*** Opening of Page extract ***

Muslim Messages For Kids Now Come In American Packages

KEEPING THE FAITH

FARHANA HOSEIN is asked to draw the things she likes. She sketches dresses for sale in a local mall, pizza, and a little girl watching TV and talking on the phone. She also draws a crescent on a green backdrop, the symbol of Islam.

That's not surprising, since this is a summer camp for Muslim kids. Nor is it surprising that Farhana's drawing was voted the best by the 30 other campers under 12. These are the things they like, too.

Farhana's mother Sharida, a volunteer, smiles. Ms. Hosein, who came to America as a girl with her Indian parents from Trinidad, does not want her child to experience the same split feeling she felt growing up in the US. She grew up divided between old-world Islam and the peer culture of her schoolmates.

This camp is one example of how Muslim organizations and businesses have started to offer Islamic values and practices for children - in the kind of contemporary American package they see in everyday life.

"The Islamic environment helps them be an integrated person, whether at school, at home, or at the mosque," says Hosein. "They also have fun."

Not that raising kids to be good Muslims is that easy.

"Losing our children" is one of the biggest discussions in the Muslim community - partly because so many kids do lose interest in the faith of their parents.

*** Close of Page extract ***

§ Required actions:
[A] In the article about the Muslim summer camp, what does Farhana draw as the symbol of Islam?
[B] Continue the article about the Muslim summer camp from its last sentence.

*** Opening of Data extracts ***

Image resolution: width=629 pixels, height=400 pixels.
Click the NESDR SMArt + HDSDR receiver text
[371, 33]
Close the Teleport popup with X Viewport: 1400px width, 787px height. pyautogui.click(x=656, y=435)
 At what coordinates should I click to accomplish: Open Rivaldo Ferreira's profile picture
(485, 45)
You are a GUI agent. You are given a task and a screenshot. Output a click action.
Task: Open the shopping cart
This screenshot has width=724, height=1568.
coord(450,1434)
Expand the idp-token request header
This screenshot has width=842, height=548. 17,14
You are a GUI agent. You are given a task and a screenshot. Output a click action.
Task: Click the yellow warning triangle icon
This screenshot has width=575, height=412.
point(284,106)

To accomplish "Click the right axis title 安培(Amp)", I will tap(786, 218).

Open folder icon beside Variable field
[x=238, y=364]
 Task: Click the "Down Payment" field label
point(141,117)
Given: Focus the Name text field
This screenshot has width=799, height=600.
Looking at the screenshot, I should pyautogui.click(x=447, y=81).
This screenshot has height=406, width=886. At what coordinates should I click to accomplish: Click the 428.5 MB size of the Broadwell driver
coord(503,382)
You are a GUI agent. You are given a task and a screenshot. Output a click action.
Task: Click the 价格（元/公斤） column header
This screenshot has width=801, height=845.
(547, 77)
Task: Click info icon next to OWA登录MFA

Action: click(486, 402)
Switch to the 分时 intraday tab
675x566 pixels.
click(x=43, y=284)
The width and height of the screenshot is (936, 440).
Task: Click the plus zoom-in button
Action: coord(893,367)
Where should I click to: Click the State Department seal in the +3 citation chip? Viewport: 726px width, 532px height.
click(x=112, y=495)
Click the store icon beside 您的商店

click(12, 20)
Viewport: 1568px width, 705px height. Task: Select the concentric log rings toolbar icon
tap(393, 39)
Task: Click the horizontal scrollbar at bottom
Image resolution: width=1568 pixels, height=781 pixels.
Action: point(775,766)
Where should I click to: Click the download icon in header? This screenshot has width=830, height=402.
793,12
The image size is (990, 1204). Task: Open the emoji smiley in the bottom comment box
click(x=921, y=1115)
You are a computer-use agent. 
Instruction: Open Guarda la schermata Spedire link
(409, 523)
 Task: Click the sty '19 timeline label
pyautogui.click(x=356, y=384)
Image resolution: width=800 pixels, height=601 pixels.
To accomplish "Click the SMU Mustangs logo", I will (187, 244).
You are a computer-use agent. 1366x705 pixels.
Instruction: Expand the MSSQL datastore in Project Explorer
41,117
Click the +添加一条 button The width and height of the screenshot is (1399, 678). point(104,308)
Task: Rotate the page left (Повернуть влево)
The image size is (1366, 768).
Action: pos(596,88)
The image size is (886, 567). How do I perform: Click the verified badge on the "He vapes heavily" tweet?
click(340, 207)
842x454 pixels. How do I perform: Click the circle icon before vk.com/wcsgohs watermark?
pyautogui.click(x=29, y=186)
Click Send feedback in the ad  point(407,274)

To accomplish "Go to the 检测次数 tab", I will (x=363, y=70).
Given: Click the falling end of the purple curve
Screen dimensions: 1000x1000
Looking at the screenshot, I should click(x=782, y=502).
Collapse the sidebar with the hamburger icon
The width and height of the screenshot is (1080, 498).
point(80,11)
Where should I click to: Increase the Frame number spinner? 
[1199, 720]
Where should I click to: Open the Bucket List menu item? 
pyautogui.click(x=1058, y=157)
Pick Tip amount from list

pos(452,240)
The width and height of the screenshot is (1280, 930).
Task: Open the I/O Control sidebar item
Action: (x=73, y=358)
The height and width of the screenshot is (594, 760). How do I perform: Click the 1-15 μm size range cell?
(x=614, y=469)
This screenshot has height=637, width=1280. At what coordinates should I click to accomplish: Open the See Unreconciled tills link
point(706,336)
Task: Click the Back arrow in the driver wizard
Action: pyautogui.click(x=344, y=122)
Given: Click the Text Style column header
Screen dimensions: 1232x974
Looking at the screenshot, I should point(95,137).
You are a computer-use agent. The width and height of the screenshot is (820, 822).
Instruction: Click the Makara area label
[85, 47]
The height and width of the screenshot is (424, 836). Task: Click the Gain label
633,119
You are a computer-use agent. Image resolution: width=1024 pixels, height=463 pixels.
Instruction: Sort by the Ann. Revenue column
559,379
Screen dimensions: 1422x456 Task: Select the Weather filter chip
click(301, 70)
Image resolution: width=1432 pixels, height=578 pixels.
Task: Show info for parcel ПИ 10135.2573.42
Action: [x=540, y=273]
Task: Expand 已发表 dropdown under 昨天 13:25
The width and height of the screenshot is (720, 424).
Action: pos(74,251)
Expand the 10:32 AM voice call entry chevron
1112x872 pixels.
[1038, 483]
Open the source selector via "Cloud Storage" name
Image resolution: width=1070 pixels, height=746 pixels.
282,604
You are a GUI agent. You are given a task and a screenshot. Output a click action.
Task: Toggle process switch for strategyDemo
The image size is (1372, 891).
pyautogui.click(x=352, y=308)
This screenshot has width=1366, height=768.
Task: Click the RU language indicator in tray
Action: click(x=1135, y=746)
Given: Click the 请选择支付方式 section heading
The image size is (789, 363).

*** Close of Data extracts ***

§ Expected outputs:
[A] A crescent on a green backdrop.

[B]
"If you can get to them before their teenage years, you have a chance," says Rafah Kokhar, an African-American who is married to a Pakistani and has four children. "You have built up some values that they later come to appreciate."

One issue is schools. Between 90 and 95 percent of Muslim children go to public schools - an environment many parents feel is morally toxic. But Muslims also admit that their own schools beyond grade six are poor.

Hence, Muslim parents do what they can to supplement public education. They buy new software programs that teach the Koran, Islamic history, the Arabic language - while also offering the kids games, puzzles, and quizzes. CD-ROM programs "speak" the Koran in Arabic.

In recent years, Islamic cartoons, new children's movies and programming, and children's magazines are also available.

One magazine, Muslim Kaleidoscope, was launched this July by a Seattle publisher, Amica International. The graphics and bright cartoons of dinosaurs and animals are like those in any up-to-date children's library. But inside are stories with moral content, Muslim faces "to build self-esteem," and short stories in English, Urdu, and Arabic.

Back at the camp, after a morning of drawing, basketball, swimming, games, and lunch, the children offer an afternoon prayer and receive an hour of Islamic teaching.

"The word of the day is Al Rahman, one of our 99 names for God," says Hassan, an Eritrean volunteer. "It means 'the most merciful.' "

Boys kneel in the front, girls kneel behind them. In unison they say: "I promise not to lie, and to always tell the truth."